Le jugement esthétique porté sur une culture ne peut passer que par le discours de ceux qui pratiquent cette culture de l’intérieur. En particulier, il faut s’intéresser aux débats et évaluations qui ont lieu après une performance ou bien qui sont intégrés à la performance. Ce qui fait de l’art poétique une partie intégrante de la performance elle-même, celui-ci n’étant pas énoncé de l’extérieur sous forme de règles. En témoignent les joutes sardes et les comédies romaines.
La qualité de chaque performance est décisive car elle assure à l’œuvre sa valeur, c’est-à-dire ce qui lui vaut d’être – ou de ne pas être – reconnue ; et cela, au détail près : une rime peu élégante, une voix trop forte, une note qui se prolonge exagérément peuvent disqualifier un poète ou un chanteur. En revanche, une poésie ou un chant réussis et conformes à la tradition sont qualifiés de « beaux » - relevant d’une esthétique particulière, qui est définie par un ensemble de critères. Ces critères esthétiques peuvent d’ailleurs ne pas être purement formels (mètres, rimes, variations), mais toucher à l’éthique ou à la religion : un bon poète est un homme d’honneur en Sardaigne, et pour être un bon acteur-danseur à Bali, il faut savoir incarner une divinité. Enfin, ce beau se calcule à chaque fois en fonction des exigences d’un contexte singulier, le beau c’est le « convenable ».
Ici se place la difficile question de l’innovation dans les cultures traditionnelles. La critique moderne a fait de l’originalité un critère de valeur absolu. Imitation, plagiat et répétitions étant des vices tout aussi absolus. Ce qui se comprend parfaitement dans une esthétique du texte fixé, unique et destiné à la même lecture. L’originalité exigée est de l’ordre du contenu, - « Sur des pensers nouveaux faisons des vers antiques »- ou plus récemment, de la forme. C’est toujours un idéal de rupture qui peut aller jusqu’à l’éloge de la subversion en littérature, caractéristique d’une certaine modernité. Mais dans notre domaine, il en est autrement. Il n’y a ni fracture ni révolution proclamée. Au contraire, chaque nouveauté est présentée comme un retour à la tradition. Car il y a toujours innovation dans les poésies traditionnelles – chaque performance est différente et sentie, attendue comme telle –, mais cette nouveauté de la performance n’est pas une remise en cause des contraintes énonciatives qui la définissent.

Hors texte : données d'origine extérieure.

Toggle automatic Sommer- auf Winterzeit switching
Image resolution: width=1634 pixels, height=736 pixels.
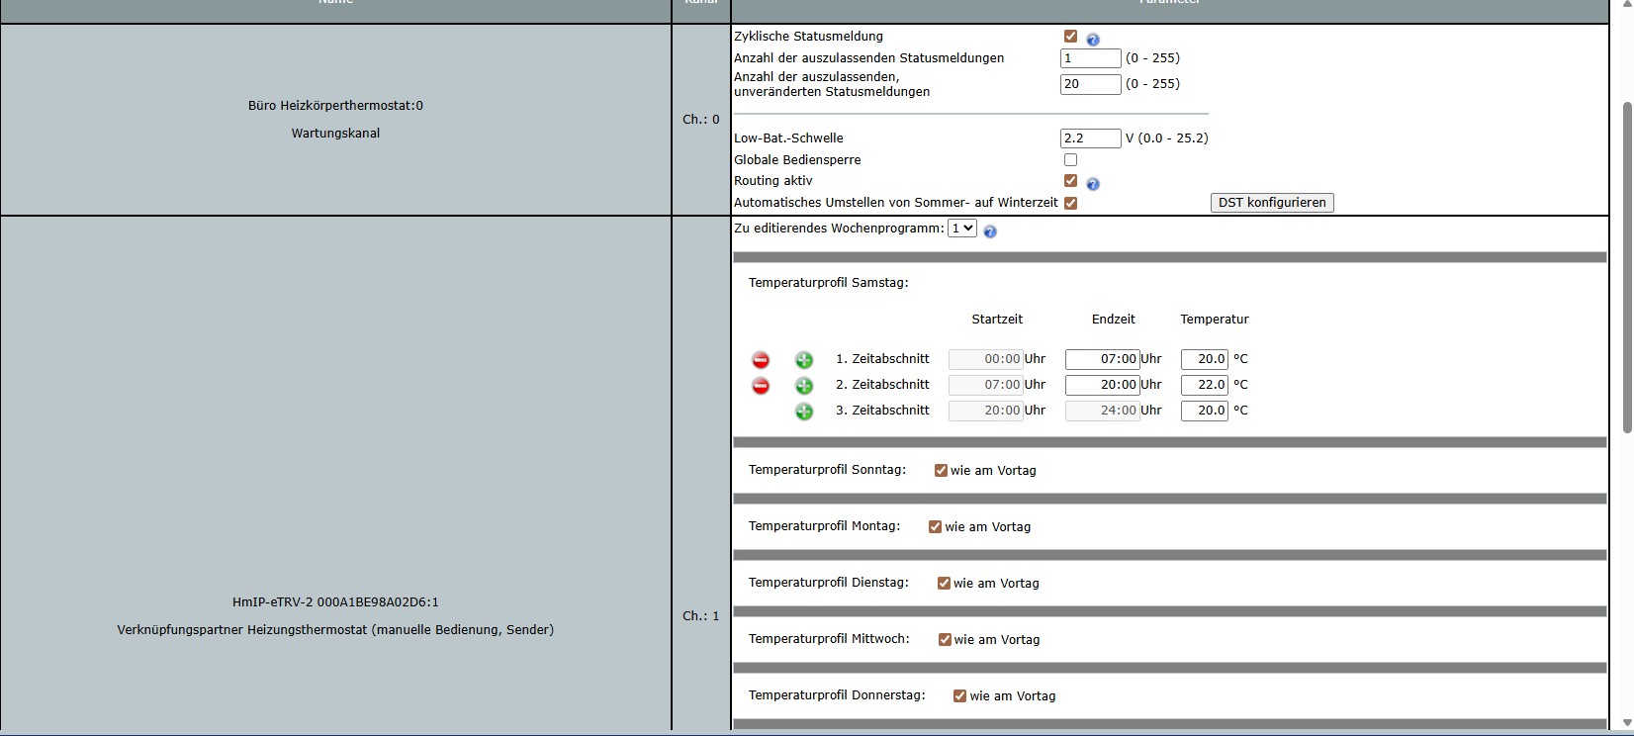tap(1070, 203)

Sinon, elle perdrait son public et sa raison d’être, car l’énonciation n’aurait pas lieu.
En effet, la façon dont le texte est agencé, ses techniques et stratégies, sa rhétorique, sa métrique sont autant de caractéristiques formelles qui, avec sa situation d’énonciation sont décisives pour définir les lois d’un « genre » (épopée, prière ou berceuse), en rapport avec sa fonction particulière dans une culture donnée. Il en vade même pour ce dont parle le texte. Généralement un type de vers et de musique impose un type de sujets. C’est ainsi que dans la poésie de tendè des femmes touaregs du Mali, le « refrain » indique, par exemple, si ce sera un poème-chant religieux ou profane. Et seules les femmes ont la compétence culturelle pour chanter dans un tendé. Le poème-chant profane ne pourra parler que d’amour et de joie. La question du genre est donc centrale, à condition d’être reformulée en termes ethnologiques et pragmatiques.
L’esthétique, dans tous ces cas, n’a pas d’autonomie en soi. Elle est à découvrir ou à valider par rapprochement avec d’autres pratiques culturelles internes à la même société. Et l’on peut donc se demander, plus largement, quel rapport entretient l’esthétique avec la vision du monde ou la philosophie de cette société. Car la beauté d’un texte est appréciée par les acteurs de la performance selon qu’il convient au cadre énonciatif, selon son adéquation à l’événement, comme matériau d’une performance rituelle – que ce soit un rituel social ou religieux.